Crab digestive phospholipase: A new invertebrate member

Abstract Crab digestive phospholipase (CDPL) was purified from the hepatopancreas of Carcinus mediterraneus crabs. Homogeneous enzyme was obtained after two chromatography steps: anion exchange and size exclusion HPLC column. Homogeneous CDPL has a molecular mass of 14 kDa as determined by SDS/PAGE analysis.

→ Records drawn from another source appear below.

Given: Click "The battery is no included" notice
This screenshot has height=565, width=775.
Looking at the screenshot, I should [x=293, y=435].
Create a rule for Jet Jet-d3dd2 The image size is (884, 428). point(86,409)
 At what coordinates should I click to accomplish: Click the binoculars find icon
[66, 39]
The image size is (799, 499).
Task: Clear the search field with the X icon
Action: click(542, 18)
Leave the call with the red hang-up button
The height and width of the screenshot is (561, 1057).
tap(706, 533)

Unlike known digestive phospholipases like porcine PLA 2 (PPPL), CDPL displayed its maximal activity at 50 °C and not at 37 °C. A specific activity of 40 U/mg for the purified CDPL was measured using PC as substrate under optimal conditions (pH 8 and 50 °C) in the presence of 8 mM sodium deoxycholate (NaDC) and 10 mM CaCl 2 . In contrast to PPPL, purified CDPL was completely inactivated at 60 °C. The N-terminal sequence was determined by automatic Edman degradation. No similarity between 12 N-terminal amino acid residues of CDPL was found with those of known digestive phospholipases. CDPL appears to be a new member of invertebrate phospholipases, and it is potentially useful for treat phospholipid-rich industrial effluents, or to synthesize useful chemical compounds which can be used in the food industry.